Barkay, the first to archaeologically study the Garden Tomb, discovered it could not have been the new tomb described in the Gospels due to its style and its relationship with other nearby tombs which were much older.

“The whole arrangement of the architecture reflects burial customs which go back to the First Temple period,” he explained in a 1990 interview with The Book & The Spade radio program. Historians have also noted that the city walls of Jerusalem were expanded after the death of Jesus.

A Protestant pilgrimage to Jerusalem typically includes a visit to both locations, with time for quiet reflection and a communion service in the Garden Tomb. The Church of the Holy Sepulchre is busy and noisy, and does not lend itself as well to quiet reflection.

Craig Evans, author of the new book Jesus and the Remains of His Day: Studies in Jesus and the Evidence of Material Culture, doesn’t expect the presentation will change much with this latest project. But the Houston Baptist University professor of Christian origins would like to see the church arranged differently.

“As a scholar and as a Protestant, I would like the tomb to be open and visible to the public, rather than covered with marble and an ornate shrine,” he said. “The church itself is a shrine. Covering the remains of the tomb obscures it.”

Evans said the Garden Tomb is clearly too old to be the tomb of Christ. But it does help give visitors a good idea of what an ancient tomb looked like.

New Testament scholars such as Bock and Evans are intrigued by the Holy Sepulchre renovations, but are keeping their expectations in check.

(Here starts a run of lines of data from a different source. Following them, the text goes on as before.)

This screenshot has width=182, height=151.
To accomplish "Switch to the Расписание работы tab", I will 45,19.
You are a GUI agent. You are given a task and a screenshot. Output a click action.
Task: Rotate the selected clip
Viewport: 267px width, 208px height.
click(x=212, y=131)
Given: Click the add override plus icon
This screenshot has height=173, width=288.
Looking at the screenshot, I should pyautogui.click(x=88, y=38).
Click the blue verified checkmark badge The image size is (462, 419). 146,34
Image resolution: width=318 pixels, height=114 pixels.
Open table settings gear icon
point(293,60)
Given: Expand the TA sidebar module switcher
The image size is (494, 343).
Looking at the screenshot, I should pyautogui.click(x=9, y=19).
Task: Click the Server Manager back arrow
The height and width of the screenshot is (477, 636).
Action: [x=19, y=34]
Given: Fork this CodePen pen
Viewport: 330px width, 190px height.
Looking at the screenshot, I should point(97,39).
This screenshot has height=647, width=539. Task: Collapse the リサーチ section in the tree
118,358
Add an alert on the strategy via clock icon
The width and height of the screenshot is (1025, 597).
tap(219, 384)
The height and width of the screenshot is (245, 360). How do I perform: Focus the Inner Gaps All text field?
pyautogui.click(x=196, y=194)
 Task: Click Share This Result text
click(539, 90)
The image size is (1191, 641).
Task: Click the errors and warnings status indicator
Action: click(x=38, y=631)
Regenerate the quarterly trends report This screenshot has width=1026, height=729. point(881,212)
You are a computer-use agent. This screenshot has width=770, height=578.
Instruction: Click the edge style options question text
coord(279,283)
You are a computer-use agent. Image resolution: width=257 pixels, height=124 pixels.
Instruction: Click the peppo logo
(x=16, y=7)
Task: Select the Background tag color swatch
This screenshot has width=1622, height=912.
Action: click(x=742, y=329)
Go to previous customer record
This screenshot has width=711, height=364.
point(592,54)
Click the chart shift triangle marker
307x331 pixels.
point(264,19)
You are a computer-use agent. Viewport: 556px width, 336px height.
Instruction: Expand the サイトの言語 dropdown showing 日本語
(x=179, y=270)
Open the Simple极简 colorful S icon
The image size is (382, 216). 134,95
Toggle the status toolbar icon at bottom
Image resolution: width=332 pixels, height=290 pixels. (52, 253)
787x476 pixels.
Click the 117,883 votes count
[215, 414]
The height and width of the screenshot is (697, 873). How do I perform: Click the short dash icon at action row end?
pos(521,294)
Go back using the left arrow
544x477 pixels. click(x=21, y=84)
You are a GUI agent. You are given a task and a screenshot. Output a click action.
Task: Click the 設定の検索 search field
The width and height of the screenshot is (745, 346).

“The work of renovation should help archaeologists and historians gain a better sense of the tomb, which was damaged and greatly reduced by the fourth-century construction of the church,” Evans said. “This is a significant opportunity for scholars to examine portions of the tomb that have been hidden for half a millennium or longer.”

Bock does not think additional information will be uncovered that will lend any more evidence to whether the Edicule location actually is the site of Jesus’ resurrection.

“The most important fact is that the tomb did not contain Jesus permanently,” Bock said. “He was raised from the dead.”

Gordon Govier is editor of ARTIFAX, a quarterly journal focused on biblical archaeology. He also produces a weekly radio program called The Book & The Spade.